As discussed in the previous section, in the handling of e-coupons it is important to determine the redeemer authority. If the issuer and the redeemer are the same entity, the handling of the e-coupons during the different phases of the protocol is easier. So the distinction between manufacturer and store coupons is no more useful in the online setting. A more useful distinction is between static e-coupons and dynamic e-coupons.
Static e-coupons resemble paper coupons which are distributed by magazines, whereas dynamic e-coupons introduce new features which are particularly useful in the context of electronic commerce. Static e-coupons usually hold a fixed discount and can be used within a fixed time which constitutes their validity period. It might be even the case that their value would change, for example, decrease, during this period but, as for their paper counterpart, there is no mean to determine the exact time when the user has obtained them.

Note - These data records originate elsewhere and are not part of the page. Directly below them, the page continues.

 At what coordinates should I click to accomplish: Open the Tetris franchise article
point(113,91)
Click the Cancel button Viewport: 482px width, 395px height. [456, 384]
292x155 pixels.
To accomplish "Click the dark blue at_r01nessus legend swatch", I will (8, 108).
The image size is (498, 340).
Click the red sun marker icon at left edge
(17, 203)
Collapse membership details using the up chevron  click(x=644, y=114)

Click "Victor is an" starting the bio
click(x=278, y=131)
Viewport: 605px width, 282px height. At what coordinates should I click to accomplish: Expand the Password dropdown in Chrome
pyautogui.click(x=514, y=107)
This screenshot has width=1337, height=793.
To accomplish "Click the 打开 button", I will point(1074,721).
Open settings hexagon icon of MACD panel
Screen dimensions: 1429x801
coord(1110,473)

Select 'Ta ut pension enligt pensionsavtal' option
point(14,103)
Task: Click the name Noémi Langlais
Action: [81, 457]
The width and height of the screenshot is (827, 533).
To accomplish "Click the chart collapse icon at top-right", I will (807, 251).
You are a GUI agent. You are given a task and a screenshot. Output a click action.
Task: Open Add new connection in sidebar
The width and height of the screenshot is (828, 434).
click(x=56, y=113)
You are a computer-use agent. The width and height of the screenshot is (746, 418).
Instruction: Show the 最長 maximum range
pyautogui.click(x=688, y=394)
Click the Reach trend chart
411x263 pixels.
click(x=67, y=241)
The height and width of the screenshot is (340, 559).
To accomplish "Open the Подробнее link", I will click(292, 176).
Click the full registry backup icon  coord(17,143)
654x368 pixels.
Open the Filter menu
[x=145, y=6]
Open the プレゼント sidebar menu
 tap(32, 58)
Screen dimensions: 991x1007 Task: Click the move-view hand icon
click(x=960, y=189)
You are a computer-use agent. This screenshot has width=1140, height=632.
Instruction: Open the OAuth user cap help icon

Dynamic e-coupons contain information on the time when they have been downloaded by the user. They push the users to purchase the advertised merchandise as soon as possible by offering a discount whose value starts decreasing from the moment they are downloaded. Indeed, people who buy goods on the web are used to visit a large number of e-commerce sites in order to purchase the merchandise at the most convenient price. Manufacturers who adopt dynamic coupons obtain duplex advantages: they discourage customers from shopping around in order to find a better priced product, and at the same time, they can get an immediate feedback of the success of their advertising campaign.
Another advertising system which is currently in practice is the one in which the manufacturer releases a purchase proof after a customer has concluded a transaction. The purchase proof can be successively reused by the customer at the moment of another purchase, obtaining the gift or the discount which is associated to the proof. In the real world, the customer has to clip the tag which is attached on the product package and to carry it at a physical store to subscribe the offer.
In the digital scenario to resemble the mechanism above described, we assume that each product has an unique identifier, and that the purchase proof is released by the seller of the product during an online transaction. The customer will store the bit string holding the necessary data and reuse it at the moment of a successive purchase to get the associated discount. In the basic model, it is easy for the manufacturer to create the digital proof of purchase and to control it whenever the customer is willing to subscribe the offer. In the extended model, the store must have the capability to control the purchase proof presented by the customers and must associate it with the current transaction. In this case, the manufacturer and the retailer are protected against attempts to reuse the purchase proof and to avoid that retailers could claim the discount for purchase proof of not yet sold products.
Many of the following discussions apply to the generation and distribution of purchase proofs as well, but we do not enter into detail due to space limitations, remanding the interested reader to a future extended version of the paper.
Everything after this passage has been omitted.